Три минуты молчания (Владимов) - страница 97

— Ты будешь вирать или нет?

— А я чего делаю?

— Не знаю, Сень. Не знаю, чего ты там делаешь. А только не вираешь. Погляди, сколько вожака на палубе. Хреново, Сеня. Закипнемся мы с таким вожаковым.

— Ты лучше умеешь? Ну и валяй, пример покажи.

Дрифтер даже вспотел от моих речей.

— Вылазь!

— Зачем? — Хотя мне, по правде, очень даже хотелось вылезти.

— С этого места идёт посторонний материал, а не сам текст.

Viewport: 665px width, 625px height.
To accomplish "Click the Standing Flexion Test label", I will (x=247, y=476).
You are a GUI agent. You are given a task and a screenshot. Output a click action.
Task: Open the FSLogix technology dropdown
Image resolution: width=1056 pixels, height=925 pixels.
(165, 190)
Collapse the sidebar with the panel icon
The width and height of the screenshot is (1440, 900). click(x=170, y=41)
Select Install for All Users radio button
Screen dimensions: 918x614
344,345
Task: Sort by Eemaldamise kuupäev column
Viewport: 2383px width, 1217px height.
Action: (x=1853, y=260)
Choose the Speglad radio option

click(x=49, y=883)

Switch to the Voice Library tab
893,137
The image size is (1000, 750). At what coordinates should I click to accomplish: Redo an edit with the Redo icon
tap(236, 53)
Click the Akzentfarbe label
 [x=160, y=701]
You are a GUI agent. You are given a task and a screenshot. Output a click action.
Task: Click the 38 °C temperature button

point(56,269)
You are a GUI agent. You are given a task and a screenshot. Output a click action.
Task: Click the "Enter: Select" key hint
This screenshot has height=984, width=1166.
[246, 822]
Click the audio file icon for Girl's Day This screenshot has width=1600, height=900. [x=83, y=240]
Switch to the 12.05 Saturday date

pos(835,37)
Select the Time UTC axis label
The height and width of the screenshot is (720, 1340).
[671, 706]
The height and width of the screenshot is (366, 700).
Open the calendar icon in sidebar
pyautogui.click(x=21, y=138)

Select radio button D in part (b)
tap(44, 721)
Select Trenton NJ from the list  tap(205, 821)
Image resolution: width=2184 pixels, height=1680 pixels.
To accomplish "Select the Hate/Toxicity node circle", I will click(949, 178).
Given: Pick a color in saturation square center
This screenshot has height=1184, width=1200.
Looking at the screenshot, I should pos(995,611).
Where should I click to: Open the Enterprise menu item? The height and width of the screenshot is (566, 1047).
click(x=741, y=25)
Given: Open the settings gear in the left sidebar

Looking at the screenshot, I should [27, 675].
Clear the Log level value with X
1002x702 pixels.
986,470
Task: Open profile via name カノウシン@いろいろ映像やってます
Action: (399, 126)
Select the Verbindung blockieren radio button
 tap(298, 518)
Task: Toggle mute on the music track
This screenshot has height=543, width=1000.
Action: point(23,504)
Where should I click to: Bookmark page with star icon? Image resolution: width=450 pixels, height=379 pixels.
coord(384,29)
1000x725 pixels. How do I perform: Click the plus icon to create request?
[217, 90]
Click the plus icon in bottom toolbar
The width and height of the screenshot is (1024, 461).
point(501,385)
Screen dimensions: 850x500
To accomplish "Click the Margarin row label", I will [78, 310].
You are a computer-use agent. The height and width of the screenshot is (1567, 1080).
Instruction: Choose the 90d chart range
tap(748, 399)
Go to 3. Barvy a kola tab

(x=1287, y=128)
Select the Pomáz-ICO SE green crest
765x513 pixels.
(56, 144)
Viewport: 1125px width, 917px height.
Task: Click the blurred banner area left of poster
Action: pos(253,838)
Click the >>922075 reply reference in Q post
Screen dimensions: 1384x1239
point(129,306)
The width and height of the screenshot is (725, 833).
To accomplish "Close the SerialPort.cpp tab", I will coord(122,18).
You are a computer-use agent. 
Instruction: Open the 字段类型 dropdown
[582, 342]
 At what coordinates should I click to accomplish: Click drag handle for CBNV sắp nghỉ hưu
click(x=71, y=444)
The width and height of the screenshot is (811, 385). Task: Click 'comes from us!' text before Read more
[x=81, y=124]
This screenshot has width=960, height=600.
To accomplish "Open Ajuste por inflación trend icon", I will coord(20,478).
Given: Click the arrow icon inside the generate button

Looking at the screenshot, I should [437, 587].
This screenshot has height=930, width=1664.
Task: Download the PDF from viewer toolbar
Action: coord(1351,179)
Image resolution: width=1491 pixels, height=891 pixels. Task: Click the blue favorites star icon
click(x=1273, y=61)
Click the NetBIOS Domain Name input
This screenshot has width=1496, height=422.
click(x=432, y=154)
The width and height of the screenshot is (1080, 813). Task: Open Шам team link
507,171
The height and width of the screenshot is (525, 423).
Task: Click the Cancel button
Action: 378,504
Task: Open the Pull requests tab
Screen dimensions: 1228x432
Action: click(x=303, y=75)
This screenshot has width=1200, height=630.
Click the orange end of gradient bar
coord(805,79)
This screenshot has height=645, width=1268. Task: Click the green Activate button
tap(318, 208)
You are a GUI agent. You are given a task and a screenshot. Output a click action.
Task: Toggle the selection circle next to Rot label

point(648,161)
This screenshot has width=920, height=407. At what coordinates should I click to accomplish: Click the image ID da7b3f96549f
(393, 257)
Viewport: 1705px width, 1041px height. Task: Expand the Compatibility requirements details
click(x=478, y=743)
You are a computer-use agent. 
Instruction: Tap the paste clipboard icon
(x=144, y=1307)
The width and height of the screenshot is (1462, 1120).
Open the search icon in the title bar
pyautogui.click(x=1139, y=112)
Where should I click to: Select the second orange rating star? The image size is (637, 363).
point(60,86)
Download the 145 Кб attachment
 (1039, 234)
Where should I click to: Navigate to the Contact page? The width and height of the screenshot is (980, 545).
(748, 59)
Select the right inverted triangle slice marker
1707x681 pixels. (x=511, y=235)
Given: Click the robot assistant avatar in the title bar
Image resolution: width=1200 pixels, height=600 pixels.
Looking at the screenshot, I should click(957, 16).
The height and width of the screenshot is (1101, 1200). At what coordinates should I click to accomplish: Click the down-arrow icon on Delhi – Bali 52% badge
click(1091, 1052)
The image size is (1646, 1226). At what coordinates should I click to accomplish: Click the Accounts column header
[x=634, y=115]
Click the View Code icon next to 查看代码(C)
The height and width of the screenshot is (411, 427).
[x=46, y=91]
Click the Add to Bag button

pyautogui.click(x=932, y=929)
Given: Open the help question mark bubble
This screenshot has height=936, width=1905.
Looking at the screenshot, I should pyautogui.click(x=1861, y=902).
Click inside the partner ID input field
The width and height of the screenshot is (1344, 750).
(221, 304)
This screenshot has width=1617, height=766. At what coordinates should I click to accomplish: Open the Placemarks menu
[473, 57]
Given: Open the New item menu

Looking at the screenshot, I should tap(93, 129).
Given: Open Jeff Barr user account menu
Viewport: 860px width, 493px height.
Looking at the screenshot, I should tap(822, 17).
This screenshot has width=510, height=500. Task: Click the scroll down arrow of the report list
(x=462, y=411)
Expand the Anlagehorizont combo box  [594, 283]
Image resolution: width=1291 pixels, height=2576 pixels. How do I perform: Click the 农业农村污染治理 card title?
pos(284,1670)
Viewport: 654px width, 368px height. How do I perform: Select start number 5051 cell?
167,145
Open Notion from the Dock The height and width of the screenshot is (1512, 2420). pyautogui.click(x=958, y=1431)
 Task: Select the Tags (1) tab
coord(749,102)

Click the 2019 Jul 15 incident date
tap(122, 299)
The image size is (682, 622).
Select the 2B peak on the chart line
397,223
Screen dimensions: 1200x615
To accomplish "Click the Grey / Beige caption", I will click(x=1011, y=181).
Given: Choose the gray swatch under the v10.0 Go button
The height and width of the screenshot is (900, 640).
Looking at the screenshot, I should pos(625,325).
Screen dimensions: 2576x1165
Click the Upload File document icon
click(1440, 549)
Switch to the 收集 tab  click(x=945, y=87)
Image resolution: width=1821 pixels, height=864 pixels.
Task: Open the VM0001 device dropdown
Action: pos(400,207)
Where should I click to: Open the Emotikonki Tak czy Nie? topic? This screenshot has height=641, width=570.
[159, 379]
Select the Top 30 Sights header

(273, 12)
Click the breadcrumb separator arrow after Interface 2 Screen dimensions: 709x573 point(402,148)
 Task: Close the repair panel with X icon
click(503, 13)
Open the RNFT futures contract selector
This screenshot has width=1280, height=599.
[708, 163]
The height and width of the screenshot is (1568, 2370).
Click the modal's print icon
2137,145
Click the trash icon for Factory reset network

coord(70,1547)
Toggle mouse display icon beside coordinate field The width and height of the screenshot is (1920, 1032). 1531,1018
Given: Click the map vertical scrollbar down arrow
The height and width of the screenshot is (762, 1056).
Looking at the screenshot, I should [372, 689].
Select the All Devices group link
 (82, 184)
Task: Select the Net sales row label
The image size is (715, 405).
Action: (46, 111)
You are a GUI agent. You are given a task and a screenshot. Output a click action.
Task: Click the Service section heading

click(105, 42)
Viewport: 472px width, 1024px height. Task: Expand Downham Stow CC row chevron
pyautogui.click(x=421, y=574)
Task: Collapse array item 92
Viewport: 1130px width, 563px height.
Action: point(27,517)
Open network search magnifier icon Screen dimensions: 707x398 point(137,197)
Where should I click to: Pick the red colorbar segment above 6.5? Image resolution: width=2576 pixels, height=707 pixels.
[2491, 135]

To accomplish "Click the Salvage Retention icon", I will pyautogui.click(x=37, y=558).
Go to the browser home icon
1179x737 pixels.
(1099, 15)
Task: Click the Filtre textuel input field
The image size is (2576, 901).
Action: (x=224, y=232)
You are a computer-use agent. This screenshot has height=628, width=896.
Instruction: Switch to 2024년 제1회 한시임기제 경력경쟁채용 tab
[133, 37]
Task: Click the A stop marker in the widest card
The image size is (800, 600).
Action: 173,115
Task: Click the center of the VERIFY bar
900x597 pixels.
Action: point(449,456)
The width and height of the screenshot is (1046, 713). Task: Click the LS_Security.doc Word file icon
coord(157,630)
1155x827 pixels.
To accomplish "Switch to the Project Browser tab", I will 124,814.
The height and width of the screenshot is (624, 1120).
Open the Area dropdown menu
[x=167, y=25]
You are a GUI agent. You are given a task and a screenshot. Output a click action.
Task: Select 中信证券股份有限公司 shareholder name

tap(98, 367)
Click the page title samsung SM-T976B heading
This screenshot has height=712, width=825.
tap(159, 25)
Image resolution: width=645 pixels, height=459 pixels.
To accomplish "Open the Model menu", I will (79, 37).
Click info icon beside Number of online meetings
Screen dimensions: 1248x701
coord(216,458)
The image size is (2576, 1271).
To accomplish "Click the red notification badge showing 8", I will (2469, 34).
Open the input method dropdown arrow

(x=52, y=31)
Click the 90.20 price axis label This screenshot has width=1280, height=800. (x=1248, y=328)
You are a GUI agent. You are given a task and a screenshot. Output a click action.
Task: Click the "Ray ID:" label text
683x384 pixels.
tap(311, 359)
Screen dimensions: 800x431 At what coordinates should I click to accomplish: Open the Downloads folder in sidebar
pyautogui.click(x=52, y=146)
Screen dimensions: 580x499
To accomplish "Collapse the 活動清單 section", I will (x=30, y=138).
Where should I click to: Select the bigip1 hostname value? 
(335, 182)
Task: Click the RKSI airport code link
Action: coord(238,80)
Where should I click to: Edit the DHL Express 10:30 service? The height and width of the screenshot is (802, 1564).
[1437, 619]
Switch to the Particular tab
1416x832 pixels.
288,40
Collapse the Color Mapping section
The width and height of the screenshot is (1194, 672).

— Вылазь. И свайку захвати.

Я взял у него в хозяйстве свайку и полез. Он стоял, ноги расставив, и глядел, как я лезу. Я высунул голову в люк и зажмурился. Такое светило солнце. Такое море — хоть вешайся от синевы. Я сел прямо на палубу и ноги свесил в люк. А вожака, и правда, до фени скопилось. Но мне уже плевать было, сколько его скопилось. Очень мне хотелось смотреть на море.

— Дай сюда, — сказал дрифтер.

— Чего?

— Свайку дай.

— На, отцепись.

Он эту свайку с маху всадил в палубу. Наверное, на два пальца вошла, силенки ему не занимать.

— Вот, пускай она тут и торчит.

— Пускай, — говорю. — Мне что?

— А то, что не будешь вирать, я тебе этой свайкой по башке засвечу.

И пошел к своему шпилю. Снизу он мне выше мачты казался. Грабли чуть не до колен. Ну просто — медведь в рокане.

Прямо как во сне я эту свайку выдернул и зафингалил ему в спину. Прямо в зеленую спину. Я его не хотел убивать. Мне все равно было. Однако — не попал. В фальшборт она воткнулась, в обшивочную доску. Да сидя разве размахнешься?

Никто слова не сказал — ни палубные, ни вахтенный штурман, который, конечно, все видел из рубки. Дрифтер тоже молча к ней подошел и выдернул. Смерил, на сколько она вошла.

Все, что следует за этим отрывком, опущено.